27. I do not consider that HMRC's case gains support from the previous iteration of section 28A. Under that regime what was envisaged was a two-stage process. The first stage was the completion of the officer's enquiries (which included his conclusions as to the amount of tax due). The second stage, which took place after the conclusion of those enquiries was the amendment of the self-assessment, either by the taxpayer (under section 28A (3)) or by HMRC (under section 28A (4)). Under the current version there is only a single step which is that the closure notice itself must amend the return. The two-stage process was that which this court considered in Bristol & West plc v HMRC [2016] EWCA Civ 397, [2016] STC 1491, so it does not bear directly on our case...
The FTT and the Upper Tribunal are bound by the decision in Archer. Further, the FTT's finding that the Closure Notice itself effected the amendment was determinative of the second ground of Mr Mahmood's appeal to the FTT.

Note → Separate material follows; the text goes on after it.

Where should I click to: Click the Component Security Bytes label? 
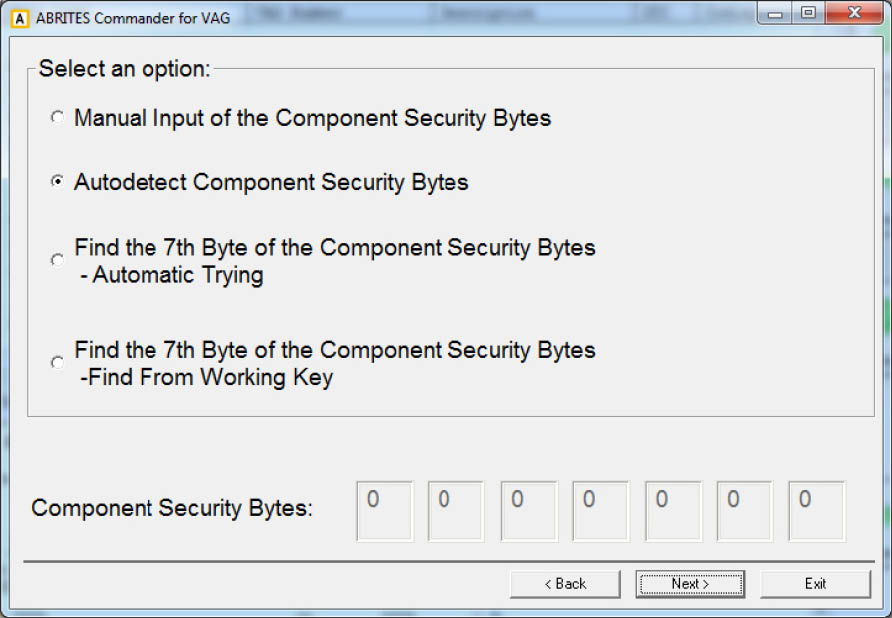(172, 508)
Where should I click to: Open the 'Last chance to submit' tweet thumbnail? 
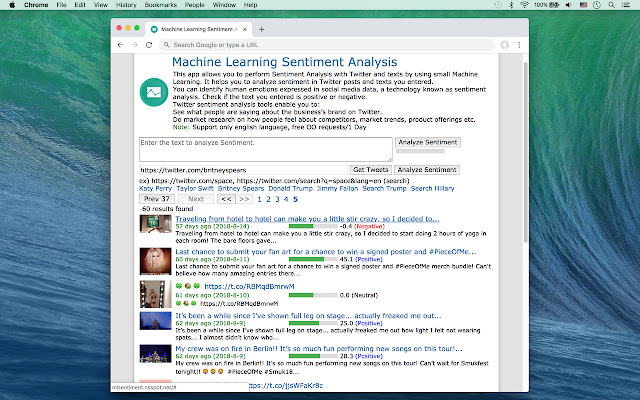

(2) Mr Mahmood did not pursue the second aspect of Point 2 at the oral reconsideration. HMRC are entitled to exercise their judgment on the material available to them in closing an enquiry. There is no rule of law that HMRC must use a formal and accurate valuation in setting out its conclusions in a closure notice.
Mr Marks very fairly drew my attention in this respect to the fact that the closure notice amended Box 6 of the capital gains pages on Mr Mahmood's tax return to show the total gain in the tax year. There were no entries in boxes 4 and 5 which would state the disposal proceeds and allowable costs. Mr Mahmood did not take the point, but in any event I do not consider that it is arguable that this omission means that the closure notice did not amend Mr Mahmood's return. The closure notice clearly intended to amend the return and a reasonable reader of the closure notice would realise that the return was being amended to charge the total capital gain.
(3) There is no right of appeal against a tax calculation. The right of appeal pursuant to section 31 TMA 1970 is against "any conclusion stated or amendment made by a closure notice". I do not consider that the FTT made any error of law in upholding the closure notice.
(4) Similarly, there is no right of appeal against a self assessment statement of account. The Court of Appeal in Bristol & West Plc was considering the question of whether HMRC had power to suspend the effect of a closure notice which had been issued to the taxpayer. It quoted the equivalent to section 28A(3) TMA 1970 in relation to enquiries into company tax returns which provided that a closure notice takes effect when it is issued. On that basis it held that there was no power to suspend a closure notice. That issue does not arise on the present appeal and the case does not assist Mr Mahmood.
(5) For the reasons given above, evidence as to Mr Mahmood's statements of account, his tax calculation summary and whether the return was actually amended apart from the closure notice was not relevant to the issues the FTT had to determine. The FTT had already found, as it was bound to do, that the closure notice had the effect of amending Mr Mahmood's return.
(6) For the same reason, evidence as to the third version of Mr Mahmood's tax return indicating an amendment on 1 April 2020 and the absence of a valid time stamp on that document was not relevant to the issues before the FTT.
(7) It is not arguable that the fact the penalty notice did not appear on Mr Mahmood's online self assessment account has the effect of invalidating the penalty notice or the amendment to his tax return.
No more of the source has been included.